You can implement the code below into yours. It’s a pretty simple concept

local stages = somewhere:GetChildren()

local currentMap = nil
local previousMap = nil

repeat
    currentMap = stages[math.random(1,# stages)]
    wait()
until currentMap ~= previousMap
previousMap = currentMap
7 Likes

I do not recommend this solution.

For some weird reason, my random generator picks the same number many times in a row and it caused a big performance decrease. Even though the chances are really rare that you can get the same exact map infinitely, you still don’t want to loop to go on for a long time.

This is something I made, where it has more than one random generating but it will never cause a performance drop like repeat which is possible.

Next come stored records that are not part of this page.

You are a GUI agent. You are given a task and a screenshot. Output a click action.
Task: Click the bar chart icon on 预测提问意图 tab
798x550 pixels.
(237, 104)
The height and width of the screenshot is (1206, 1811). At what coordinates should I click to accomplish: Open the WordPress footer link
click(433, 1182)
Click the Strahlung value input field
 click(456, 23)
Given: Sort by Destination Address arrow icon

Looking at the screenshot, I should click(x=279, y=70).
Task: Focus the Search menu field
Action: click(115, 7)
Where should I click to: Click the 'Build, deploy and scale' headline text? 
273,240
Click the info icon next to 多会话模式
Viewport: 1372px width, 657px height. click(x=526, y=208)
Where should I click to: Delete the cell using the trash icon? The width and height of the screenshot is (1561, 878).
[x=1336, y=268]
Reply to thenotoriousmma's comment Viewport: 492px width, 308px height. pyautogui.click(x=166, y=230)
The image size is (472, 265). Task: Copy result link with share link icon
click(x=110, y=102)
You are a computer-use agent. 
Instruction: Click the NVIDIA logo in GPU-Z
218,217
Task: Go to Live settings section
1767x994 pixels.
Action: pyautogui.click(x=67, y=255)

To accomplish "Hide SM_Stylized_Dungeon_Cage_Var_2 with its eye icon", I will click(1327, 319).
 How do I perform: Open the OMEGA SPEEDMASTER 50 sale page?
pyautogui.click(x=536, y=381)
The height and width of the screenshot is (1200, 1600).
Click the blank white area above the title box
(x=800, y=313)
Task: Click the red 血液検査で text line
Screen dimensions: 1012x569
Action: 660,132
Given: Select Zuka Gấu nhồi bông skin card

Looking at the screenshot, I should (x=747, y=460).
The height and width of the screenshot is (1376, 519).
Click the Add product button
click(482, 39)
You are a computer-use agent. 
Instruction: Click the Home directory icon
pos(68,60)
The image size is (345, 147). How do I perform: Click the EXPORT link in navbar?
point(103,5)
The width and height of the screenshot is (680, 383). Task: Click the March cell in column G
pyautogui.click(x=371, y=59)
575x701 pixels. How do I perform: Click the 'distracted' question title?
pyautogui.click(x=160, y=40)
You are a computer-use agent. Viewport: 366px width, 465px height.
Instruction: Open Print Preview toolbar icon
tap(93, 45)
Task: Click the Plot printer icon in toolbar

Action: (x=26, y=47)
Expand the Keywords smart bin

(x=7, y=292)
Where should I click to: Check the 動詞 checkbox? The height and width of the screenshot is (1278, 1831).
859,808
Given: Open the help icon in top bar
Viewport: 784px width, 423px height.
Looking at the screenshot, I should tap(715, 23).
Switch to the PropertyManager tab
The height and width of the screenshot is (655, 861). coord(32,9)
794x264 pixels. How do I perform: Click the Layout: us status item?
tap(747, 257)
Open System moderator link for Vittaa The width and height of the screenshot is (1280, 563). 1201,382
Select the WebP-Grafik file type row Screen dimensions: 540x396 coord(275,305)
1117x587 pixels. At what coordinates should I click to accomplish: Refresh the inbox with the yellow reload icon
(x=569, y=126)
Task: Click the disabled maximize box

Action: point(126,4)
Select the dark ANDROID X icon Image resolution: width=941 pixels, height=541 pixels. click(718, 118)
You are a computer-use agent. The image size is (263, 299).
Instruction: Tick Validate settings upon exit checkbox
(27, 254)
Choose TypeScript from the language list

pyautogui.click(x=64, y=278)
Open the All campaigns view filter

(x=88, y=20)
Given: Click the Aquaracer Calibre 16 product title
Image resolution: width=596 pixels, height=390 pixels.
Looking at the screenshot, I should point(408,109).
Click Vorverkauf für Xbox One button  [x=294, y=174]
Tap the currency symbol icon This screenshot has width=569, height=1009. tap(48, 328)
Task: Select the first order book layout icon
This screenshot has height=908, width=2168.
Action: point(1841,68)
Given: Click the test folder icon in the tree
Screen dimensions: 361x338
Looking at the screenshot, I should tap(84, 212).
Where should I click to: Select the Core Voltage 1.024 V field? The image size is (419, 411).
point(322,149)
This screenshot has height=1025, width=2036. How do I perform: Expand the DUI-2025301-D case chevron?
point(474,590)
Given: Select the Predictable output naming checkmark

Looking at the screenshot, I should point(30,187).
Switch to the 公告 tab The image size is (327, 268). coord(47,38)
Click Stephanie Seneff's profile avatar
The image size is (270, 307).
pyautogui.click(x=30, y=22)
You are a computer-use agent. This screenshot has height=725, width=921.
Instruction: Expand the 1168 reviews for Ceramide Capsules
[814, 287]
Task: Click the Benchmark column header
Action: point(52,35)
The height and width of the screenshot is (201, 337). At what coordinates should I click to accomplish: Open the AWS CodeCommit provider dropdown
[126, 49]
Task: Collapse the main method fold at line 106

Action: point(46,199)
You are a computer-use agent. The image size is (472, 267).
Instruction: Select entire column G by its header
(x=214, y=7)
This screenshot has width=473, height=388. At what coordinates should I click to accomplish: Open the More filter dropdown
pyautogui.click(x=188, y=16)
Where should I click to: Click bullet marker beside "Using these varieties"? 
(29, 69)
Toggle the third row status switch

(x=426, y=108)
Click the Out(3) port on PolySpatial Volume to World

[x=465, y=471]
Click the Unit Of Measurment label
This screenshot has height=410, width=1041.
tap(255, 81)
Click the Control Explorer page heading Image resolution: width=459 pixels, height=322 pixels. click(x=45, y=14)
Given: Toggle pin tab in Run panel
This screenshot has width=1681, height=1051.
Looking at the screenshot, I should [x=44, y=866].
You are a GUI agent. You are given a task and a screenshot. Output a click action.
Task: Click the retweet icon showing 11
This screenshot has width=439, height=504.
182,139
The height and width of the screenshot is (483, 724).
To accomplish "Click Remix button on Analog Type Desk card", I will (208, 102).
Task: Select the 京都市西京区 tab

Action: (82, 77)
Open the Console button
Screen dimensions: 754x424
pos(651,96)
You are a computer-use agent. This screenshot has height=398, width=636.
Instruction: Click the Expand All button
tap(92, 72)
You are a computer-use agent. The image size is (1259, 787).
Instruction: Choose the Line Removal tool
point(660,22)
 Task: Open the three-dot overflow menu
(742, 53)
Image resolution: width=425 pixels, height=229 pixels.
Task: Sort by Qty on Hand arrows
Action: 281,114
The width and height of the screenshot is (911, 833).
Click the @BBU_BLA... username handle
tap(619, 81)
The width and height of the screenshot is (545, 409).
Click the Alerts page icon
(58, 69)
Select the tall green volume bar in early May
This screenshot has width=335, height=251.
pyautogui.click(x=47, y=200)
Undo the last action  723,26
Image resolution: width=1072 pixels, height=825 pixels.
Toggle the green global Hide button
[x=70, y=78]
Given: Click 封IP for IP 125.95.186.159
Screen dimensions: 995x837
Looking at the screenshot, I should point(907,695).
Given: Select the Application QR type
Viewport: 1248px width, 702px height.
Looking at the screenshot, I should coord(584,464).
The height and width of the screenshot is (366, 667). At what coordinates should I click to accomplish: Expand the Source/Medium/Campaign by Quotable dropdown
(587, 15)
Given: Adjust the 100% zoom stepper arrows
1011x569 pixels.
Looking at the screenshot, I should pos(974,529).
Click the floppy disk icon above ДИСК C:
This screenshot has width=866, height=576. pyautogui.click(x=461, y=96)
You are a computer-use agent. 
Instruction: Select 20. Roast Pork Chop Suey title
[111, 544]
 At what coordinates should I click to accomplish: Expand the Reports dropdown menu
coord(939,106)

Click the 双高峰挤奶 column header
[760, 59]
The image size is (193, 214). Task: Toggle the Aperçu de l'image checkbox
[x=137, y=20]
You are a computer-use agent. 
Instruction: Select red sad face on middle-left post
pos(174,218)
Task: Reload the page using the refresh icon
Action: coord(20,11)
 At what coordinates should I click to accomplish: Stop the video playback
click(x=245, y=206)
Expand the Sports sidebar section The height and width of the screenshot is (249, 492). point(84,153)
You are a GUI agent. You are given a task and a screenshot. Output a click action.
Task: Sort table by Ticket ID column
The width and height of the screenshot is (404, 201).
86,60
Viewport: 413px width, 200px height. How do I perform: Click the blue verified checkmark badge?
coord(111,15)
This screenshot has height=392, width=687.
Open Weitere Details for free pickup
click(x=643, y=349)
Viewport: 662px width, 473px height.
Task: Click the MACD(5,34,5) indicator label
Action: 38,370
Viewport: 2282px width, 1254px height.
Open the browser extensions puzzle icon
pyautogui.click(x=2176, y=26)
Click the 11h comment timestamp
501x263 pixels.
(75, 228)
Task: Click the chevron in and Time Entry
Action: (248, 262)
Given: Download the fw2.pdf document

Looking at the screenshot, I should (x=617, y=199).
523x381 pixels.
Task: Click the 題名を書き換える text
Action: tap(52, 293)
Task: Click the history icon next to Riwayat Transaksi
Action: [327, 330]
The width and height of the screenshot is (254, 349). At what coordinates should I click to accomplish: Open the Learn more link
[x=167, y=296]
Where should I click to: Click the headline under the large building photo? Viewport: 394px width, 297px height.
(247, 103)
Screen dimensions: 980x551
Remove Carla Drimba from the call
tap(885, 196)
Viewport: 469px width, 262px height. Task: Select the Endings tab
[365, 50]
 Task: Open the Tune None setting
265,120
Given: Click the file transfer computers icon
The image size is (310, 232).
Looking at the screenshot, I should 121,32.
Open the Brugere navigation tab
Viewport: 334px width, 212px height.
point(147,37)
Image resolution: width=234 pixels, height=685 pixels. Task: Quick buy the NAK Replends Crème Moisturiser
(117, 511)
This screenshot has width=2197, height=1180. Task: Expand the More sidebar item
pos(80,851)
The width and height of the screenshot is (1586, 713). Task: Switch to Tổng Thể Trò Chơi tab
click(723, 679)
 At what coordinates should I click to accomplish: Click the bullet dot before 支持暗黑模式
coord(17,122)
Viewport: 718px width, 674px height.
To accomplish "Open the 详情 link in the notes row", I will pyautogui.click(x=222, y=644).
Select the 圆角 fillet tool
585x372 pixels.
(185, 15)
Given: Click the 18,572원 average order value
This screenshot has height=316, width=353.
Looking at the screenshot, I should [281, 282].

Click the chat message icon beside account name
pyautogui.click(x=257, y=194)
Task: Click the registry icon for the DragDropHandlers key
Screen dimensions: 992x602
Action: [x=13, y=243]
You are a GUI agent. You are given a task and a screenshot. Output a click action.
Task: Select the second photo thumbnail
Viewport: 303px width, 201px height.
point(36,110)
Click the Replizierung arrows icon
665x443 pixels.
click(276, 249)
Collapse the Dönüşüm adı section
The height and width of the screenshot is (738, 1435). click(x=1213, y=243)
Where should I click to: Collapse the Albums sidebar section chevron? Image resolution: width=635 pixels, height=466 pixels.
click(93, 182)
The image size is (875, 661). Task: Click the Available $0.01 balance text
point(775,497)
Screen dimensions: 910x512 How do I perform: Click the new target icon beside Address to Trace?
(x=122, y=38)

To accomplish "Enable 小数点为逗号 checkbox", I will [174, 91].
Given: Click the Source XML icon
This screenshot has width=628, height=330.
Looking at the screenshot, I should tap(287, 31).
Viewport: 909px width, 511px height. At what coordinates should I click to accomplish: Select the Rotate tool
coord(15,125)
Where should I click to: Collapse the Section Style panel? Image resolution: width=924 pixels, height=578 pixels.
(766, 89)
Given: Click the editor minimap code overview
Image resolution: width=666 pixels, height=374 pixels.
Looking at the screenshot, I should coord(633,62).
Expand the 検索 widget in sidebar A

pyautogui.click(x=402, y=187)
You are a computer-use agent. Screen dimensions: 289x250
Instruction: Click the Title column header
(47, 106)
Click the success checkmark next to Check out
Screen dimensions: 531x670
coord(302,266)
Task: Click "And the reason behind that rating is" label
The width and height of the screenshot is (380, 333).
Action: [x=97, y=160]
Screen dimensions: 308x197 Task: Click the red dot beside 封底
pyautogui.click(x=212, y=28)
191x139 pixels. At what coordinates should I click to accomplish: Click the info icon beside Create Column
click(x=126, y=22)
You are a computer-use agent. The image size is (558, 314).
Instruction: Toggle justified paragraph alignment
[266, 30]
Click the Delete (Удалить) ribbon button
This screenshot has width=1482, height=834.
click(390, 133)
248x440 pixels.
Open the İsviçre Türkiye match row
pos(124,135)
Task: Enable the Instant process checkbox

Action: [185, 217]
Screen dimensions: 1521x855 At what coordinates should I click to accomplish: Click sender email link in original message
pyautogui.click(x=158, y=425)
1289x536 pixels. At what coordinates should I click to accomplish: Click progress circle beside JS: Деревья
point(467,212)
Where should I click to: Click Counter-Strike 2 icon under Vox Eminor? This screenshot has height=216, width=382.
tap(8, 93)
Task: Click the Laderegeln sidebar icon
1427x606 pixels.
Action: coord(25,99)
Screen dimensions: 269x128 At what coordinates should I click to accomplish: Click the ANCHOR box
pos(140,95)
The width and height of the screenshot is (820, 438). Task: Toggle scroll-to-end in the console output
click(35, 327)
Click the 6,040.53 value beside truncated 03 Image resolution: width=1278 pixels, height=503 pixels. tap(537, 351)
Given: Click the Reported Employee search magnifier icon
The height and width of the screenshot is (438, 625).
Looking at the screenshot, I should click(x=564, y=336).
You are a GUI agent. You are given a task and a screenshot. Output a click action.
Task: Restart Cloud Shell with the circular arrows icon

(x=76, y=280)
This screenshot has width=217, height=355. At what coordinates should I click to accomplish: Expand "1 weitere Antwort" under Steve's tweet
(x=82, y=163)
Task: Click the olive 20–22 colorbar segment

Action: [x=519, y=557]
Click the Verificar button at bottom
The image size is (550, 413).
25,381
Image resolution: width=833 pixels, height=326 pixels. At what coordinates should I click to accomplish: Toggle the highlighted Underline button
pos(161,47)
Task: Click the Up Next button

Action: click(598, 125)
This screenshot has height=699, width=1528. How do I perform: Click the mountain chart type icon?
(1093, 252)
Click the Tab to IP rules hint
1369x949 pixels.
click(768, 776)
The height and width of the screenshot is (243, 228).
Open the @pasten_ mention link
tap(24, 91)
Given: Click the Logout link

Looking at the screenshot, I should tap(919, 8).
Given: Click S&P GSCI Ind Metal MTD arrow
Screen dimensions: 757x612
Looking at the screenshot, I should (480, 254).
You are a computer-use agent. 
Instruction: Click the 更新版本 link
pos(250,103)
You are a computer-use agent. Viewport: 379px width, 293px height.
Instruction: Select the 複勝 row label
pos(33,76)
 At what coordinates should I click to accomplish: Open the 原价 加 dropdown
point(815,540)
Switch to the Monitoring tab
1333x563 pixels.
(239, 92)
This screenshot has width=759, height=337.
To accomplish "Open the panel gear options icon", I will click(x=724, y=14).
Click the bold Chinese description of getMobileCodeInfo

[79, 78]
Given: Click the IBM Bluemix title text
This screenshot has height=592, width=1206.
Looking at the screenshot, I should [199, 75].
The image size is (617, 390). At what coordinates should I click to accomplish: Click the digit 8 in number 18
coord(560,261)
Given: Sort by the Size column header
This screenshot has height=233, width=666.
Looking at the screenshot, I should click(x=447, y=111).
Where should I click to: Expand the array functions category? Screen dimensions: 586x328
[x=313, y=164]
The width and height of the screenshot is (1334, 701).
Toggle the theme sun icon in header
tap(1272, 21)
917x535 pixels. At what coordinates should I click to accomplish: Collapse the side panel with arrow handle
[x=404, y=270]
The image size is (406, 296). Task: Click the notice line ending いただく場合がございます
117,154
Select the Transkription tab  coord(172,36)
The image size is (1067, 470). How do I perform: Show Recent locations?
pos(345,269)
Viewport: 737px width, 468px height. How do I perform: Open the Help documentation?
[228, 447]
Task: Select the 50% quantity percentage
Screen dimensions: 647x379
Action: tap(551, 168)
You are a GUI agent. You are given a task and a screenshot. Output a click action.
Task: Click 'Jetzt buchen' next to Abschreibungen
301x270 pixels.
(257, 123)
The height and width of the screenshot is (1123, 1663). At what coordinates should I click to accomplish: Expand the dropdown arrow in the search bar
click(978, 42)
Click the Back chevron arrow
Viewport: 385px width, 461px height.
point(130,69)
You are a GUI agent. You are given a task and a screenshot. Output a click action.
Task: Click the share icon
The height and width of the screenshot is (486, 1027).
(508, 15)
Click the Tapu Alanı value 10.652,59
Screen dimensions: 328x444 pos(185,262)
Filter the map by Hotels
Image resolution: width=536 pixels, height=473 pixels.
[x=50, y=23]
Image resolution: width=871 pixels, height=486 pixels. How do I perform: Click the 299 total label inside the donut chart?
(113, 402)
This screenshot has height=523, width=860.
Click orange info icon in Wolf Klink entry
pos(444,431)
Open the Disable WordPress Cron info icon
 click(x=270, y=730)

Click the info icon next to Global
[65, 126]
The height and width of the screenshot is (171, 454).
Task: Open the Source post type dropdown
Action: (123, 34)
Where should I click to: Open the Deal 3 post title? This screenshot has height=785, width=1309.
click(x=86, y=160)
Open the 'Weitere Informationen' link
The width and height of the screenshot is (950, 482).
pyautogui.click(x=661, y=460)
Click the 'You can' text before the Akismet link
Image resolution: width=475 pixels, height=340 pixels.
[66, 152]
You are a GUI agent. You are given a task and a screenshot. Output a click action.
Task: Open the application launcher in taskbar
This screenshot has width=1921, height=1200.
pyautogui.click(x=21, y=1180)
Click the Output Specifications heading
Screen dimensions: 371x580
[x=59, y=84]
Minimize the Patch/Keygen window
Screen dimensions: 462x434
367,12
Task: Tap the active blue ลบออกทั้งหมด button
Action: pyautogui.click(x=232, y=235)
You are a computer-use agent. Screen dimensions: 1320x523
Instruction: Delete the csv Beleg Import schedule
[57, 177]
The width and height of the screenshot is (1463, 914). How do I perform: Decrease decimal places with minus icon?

(It’s kind of written ugly with ands and ors. It’s not that complicated, I just decided to make one-line if statements.)

local LastIndex: number?

local function RandomNewElement<T>(array: { [number]: T }, seed: number?): T
	local RNG = Random.new(seed)

	if LastIndex == nil then
		LastIndex = RNG:NextInteger(1, #array)
		return array[LastIndex]
	end

	local firstSelectionIndex = ((LastIndex == 1) and 2 or (RNG:NextInteger(1, LastIndex - 1)))
	local secondSelectionIndex = ((LastIndex == #array) and (#array - 1) or (RNG:NextInteger(LastIndex + 1, #array)))

	-- Range
	local randomSelectionIndex = (
		(LastIndex == 1 or LastIndex == #array) and (RNG:NextInteger(firstSelectionIndex, secondSelectionIndex))
		or ((RNG:NextInteger(1, 2) == 1) and firstSelectionIndex or secondSelectionIndex)
	)

	LastIndex = randomSelectionIndex

	return array[LastIndex]
end

Since I used this code, there was never a big pause in my game when the map was randomly selected. A new map was always being randomly selected, and the performance was consistent in all of the decisions.

Just to mention, this won’t work if the array is not fixed.